Distributed ledgers, like blockchains, must maintain identical copies of their data across a collection of nodes spread across the internet. This requirement is extremely expensive, but is essential for maintaining the validity, resilience, and decentralization of the ledger. The resulting storage and computational costs have substantially slowed the adoption of DLTs and have been cause for concern that the technology may not even be worth its expense. This problem is only made worse by the fact that the vast majority of blockchains store an ever-growing application state that compounds exponentially with the complexity of their applications.

Ethereum is one example of a blockchain that is well-suited for single-threaded computation, but is incapable of processing a significant number of requests in parallel. This is because Ethereum cannot advance any part of its state until all the dependencies and outcomes of all the transactions in a block are fully accounted for. This approach forces each block in the chain to wait for the conclusion of their predecessor before having any impact, even if there are no mutual dependencies between them. The result is a state-access paradigm that is slow, computationally expensive, and difficult to paralllelize that looks like the Number Line Diagram below.

Number Line Structure Diagram

With this in mind, Notoros has distilled down the requirements of distributed ledger technology to identify the minimum amount of information required on-ledger, or “on-chain”. Transactions in Notoros have a relatively constant impact on the ledger regardless of the complexity of computing or storing application state. This architecture maintains the same level of validity, resilience, and decentralization as the most robust DLTs while offering new dimensions for parallelization, like those created at the foundations of mainframe computing

The Resource Grid

The Notoros ledger is essentially an immutable resource grid combined with an immutable data store (sometimes called the transaction database). Transactions successfully submitted to the ledger are assured via cryptographic proofs. As transactions enter the ledger, they are ordered sequentially. Transactions may depend on one or many different resources, and likewise may update one or many resources across the sharded network.

Resource Grid Structure Diagram

The diagram above illustrates the structure of the Notoros Resource Grid. This grid acts a multi-dimensional index for accessing transaction data across time and space in the data store. There are a multitude of shards in the Notoros ledger, each containing a multitude of slots. Each resource can be found in a specific shard at a specific slot.

(Shard, Slot) = Resource

Notoros segregates the dependencies of different transactions and their respective read-write requirements. This means resources for independent transactions can be updated simulatenously without interference. This architecture allows the network to achieve parallelization within each shard while providing a global ordering of events across shards.

(Given data):
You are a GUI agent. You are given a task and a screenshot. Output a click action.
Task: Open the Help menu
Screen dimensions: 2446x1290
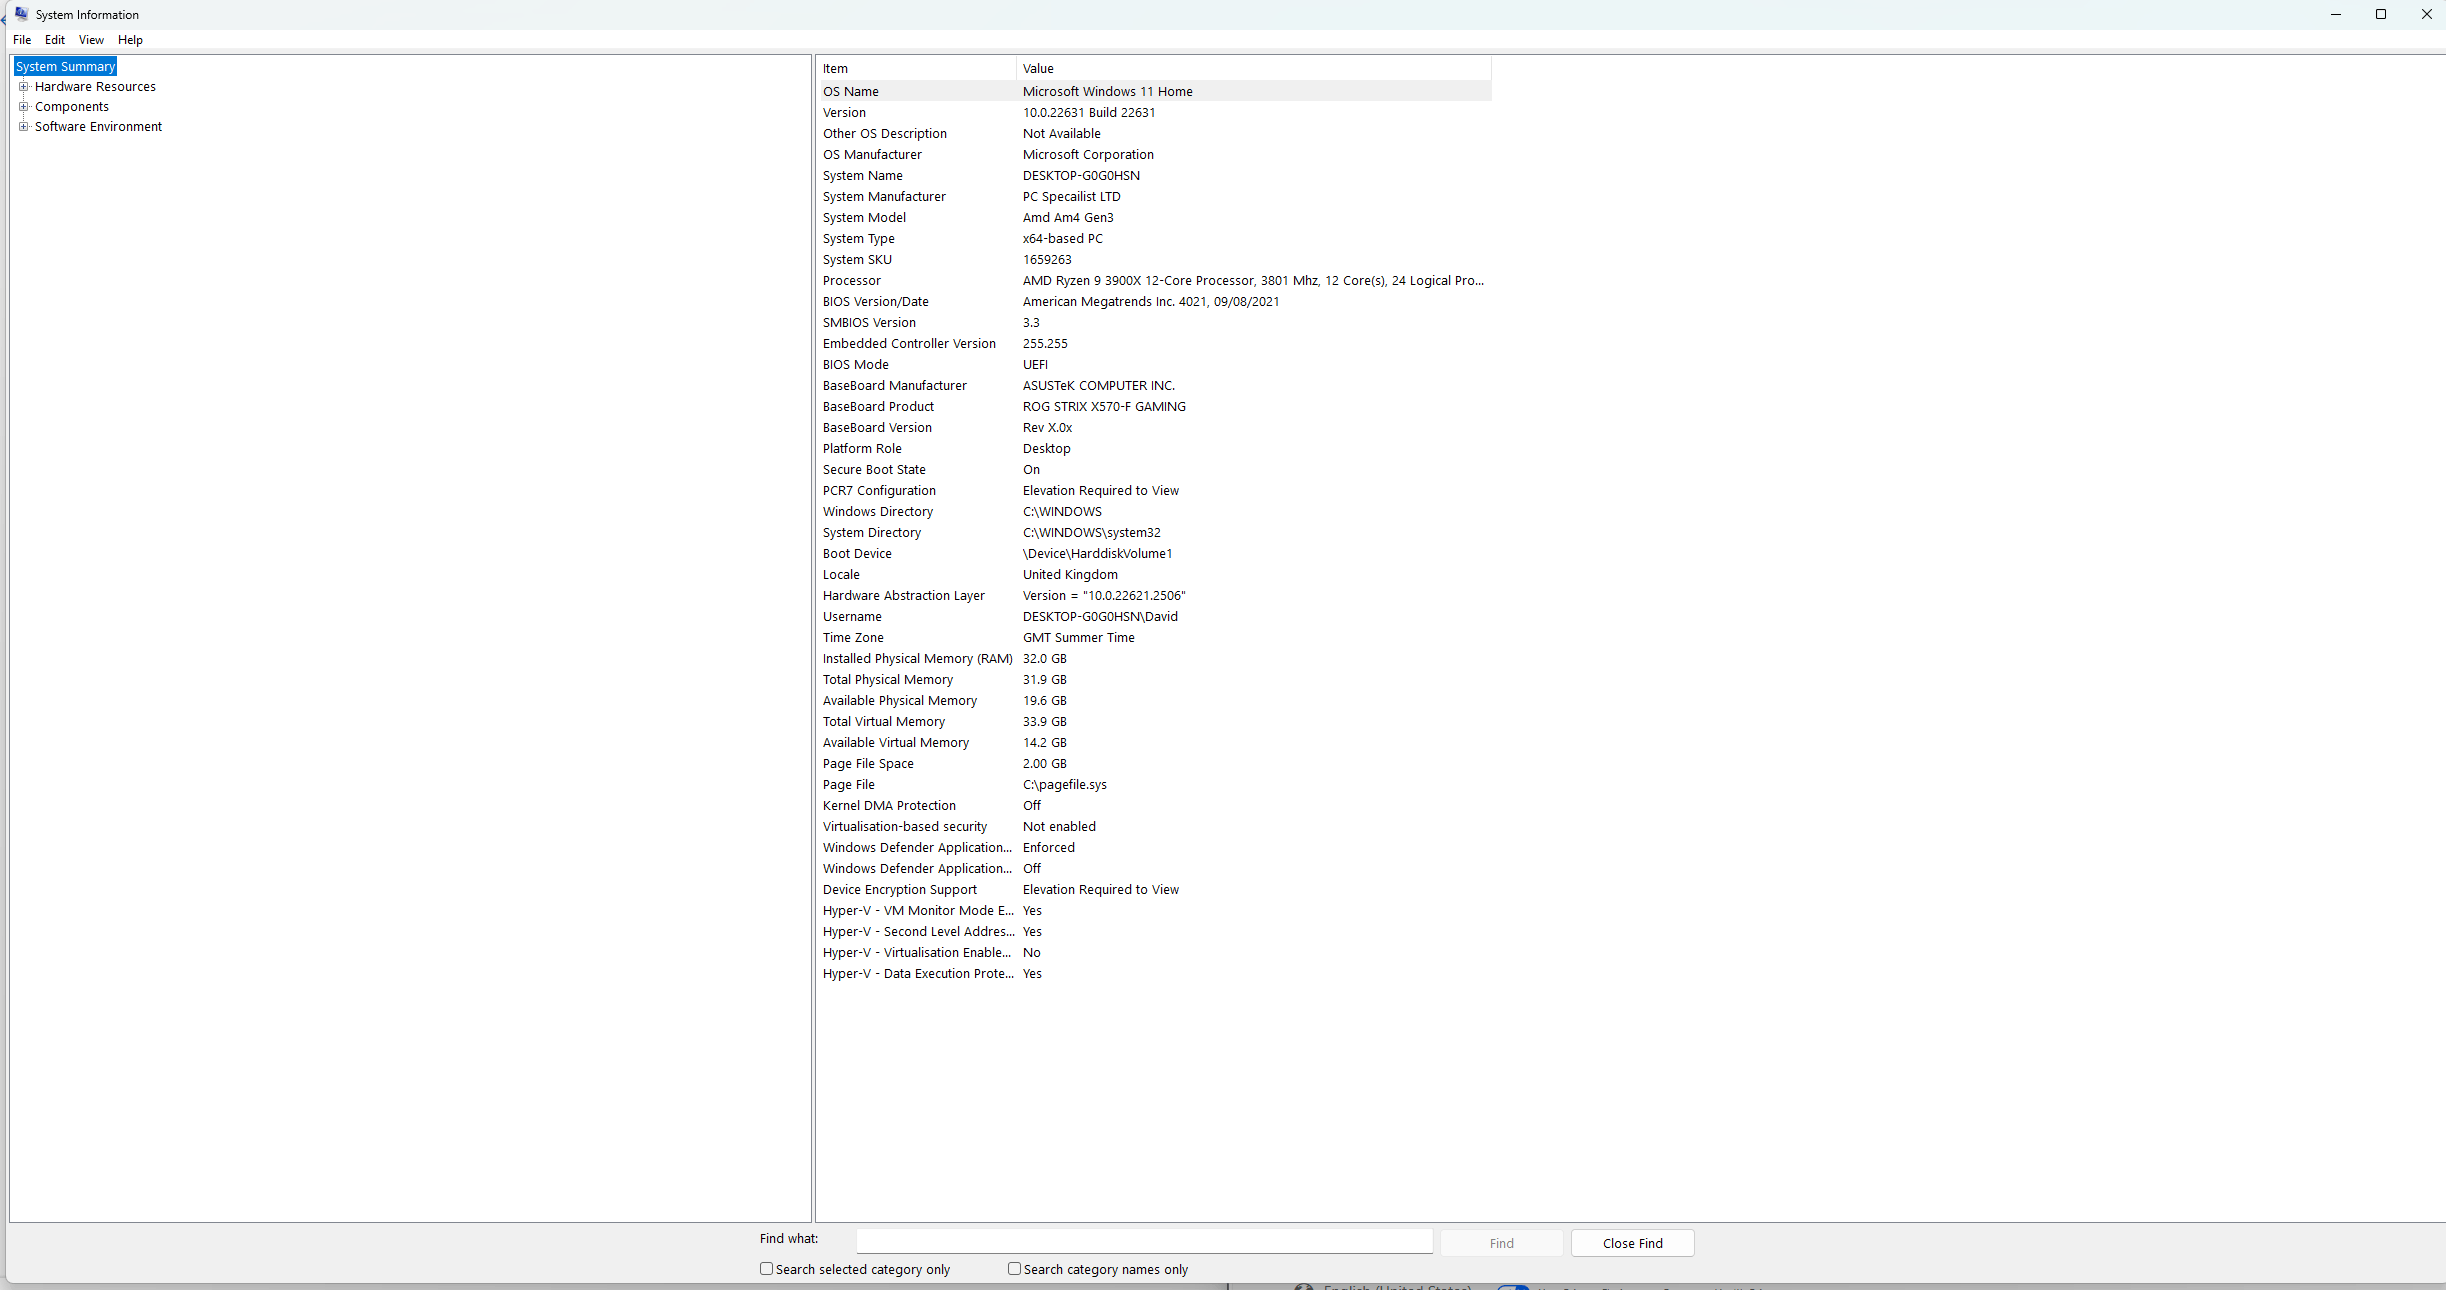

(Task requirements):
Continue the Notoros ledger text from the point where it stops.

(Result of this task):
Anatomy of a Resource

Each Notoros Resource maintains a single logical clock counter, or simply a “counter”. A logical clock counter is an integer variable that increments by one each time it’s updated. In Notoros, these logical clocks represent the version number of a particular resource.

(Shard, Slot, Counter) = Resource Version

In the Notoros Resource Diagram below you can see the latest version increment represented by the highlighted box on the top of the column.

Resource Structure Diagram

Resource Policies

For each transaction, the exact resources updated and relative ordering those updates are specified in its Resource Policies. Transactions are committed to the distributed ledger based solely on whether they have a proper ordering of Resource Policies, the requisite signatures, and the necessary consensus-specific metadata.

Resources Policies combine the concepts behind a URI and the logical clock counters used in the Lamport’s Bakery Algorithm. Each Resource Policy includes a hostname dictating in which network shard the entry is recorded, a slot indicating the resource being operated on, a logical clock counter specifying the version of the resource, and an optional increment to that logical clock counter. If the logical clock is incremented, the policy represents a “write” operation that will update its version, otherwise the policy represents a parallelizable “read” operation.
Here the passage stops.